When you first look at the drawings, you’re expecting a specific thing, but what you find is something completely different. My hope is that, of course, the work grabs the viewer – and that it creates an uneasy feeling in them. Not necessarily in a negative way. But more to make it possible to ask these impossible questions, like where does reality end and illusion begin, and vice versa. Especially because there is no concrete transition from the one to the next, despite the fact that we’re all busy trying to convince ourselves and others that it’s there. The thing that interested me about working with drawings was the way it forced me to investigate and experiment with derailing pattern thinking.
As an experiment, to see reality as a mental construct – a series of accepted norms for everything – and to create different angles in an attempt to “terrorise” these constructs. Though hopefully with a sense of love for the way they are, hence the “With love” in the title of the show.

We should also talk a little about the exhibition itself…
Yes, the exhibition is different from the book, because in the book you’re supplied with an automatic order of things.

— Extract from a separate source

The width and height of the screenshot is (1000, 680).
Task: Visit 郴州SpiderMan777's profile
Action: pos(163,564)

In the exhibition it’s up to the individual viewer where they want to start and where they finish – what the eye focuses on that creates a common denominator. It’s been my desire that the public should be able to physically walk into my work, and the best way to do that was to invite the viewer into a “virginal” white room – on a blank page. That’s the reason the exhibition space has a white carpet.
The white carpet creates a pleasant, contemplative atmosphere. A meditative room of soft peace and quiet, so that people can submerge themselves in the stories that unfold on paper.

Julie Nord Julie Nord
Julie Nord: From wonderland with love (detail)

Why is it so important that the public should be able to walk into the work?
It’s important partially because it’s a very demanding work to take in, especially in the context of a museum where there is so much else to see. There are many layers and details in the drawings, figures that repeat from one image to the next, creating new stories and meanings, so I think people should have some time to reflect on that. It was a question of how to make the time available to them.
I tried to do that in collaboration with Gitte Ørskou, to create a separate room from the rest of the museum that allows people to physically enter “something else”. It’s become another world, just like the subject of my inspiration, Alice in Wonderland. To step in to that room and onto the white carpet is not unlike walking into a book, onto the white paper.

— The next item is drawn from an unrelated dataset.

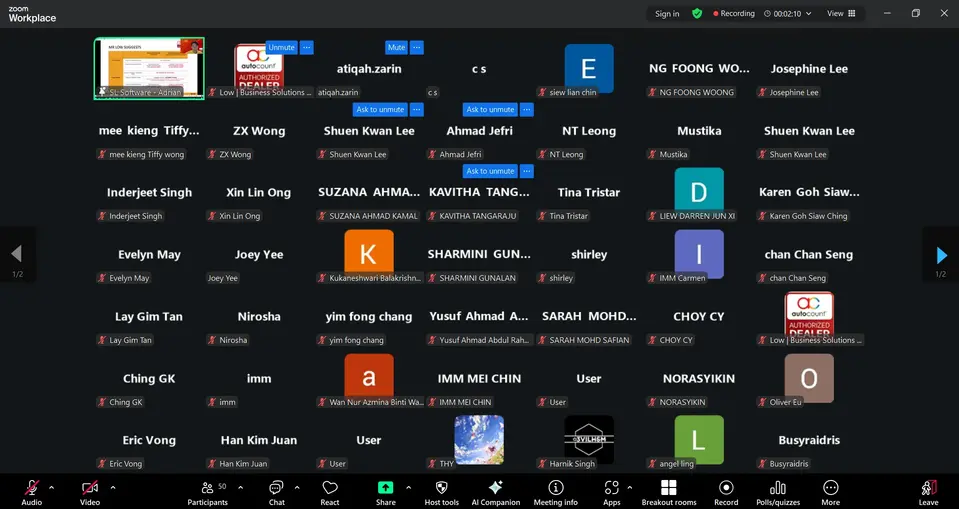
Task: Click the Sign in button
Action: 667,14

But why the protective shoe coverings? What’s wrong with the work bearing signs of the people that have come to see it?
In other works, it would be fine, but here, I don’t think that it’s part of the story. Like I said, there’s a point to this, that you have to move into another world, and if that world is filled with footprints from the inner city, then a new meaning is created; created by the life brought into the room. It would be very interesting in other situations, but not here. The point of this piece is not that people should be leaving something behind.

When I saw the show, it struck me that some of the images are actually a little frightening. On the way home on the train, I showed the book to a friend who couldn’t see the frightening part of the work at all.
It’s funny that you should say that. It’s still a bit of a mystery for me. Within one hour, one person told me that the show was some of the most frightening stuff she’d ever seen, and then there was someone else who said that the drawings were really sweet and that it was nice to finally see work that was about nice and good things.
It’s incredible, but also very cool – there’s a little "Rorschach” in these otherwise very figurative drawings. I’m happy that it’s so individual, what you decide to see, and what it is that you decide to focus your eyes on. It fits in well with my intention of portraying reality as a mental construct – it’s an unusually relative exercise.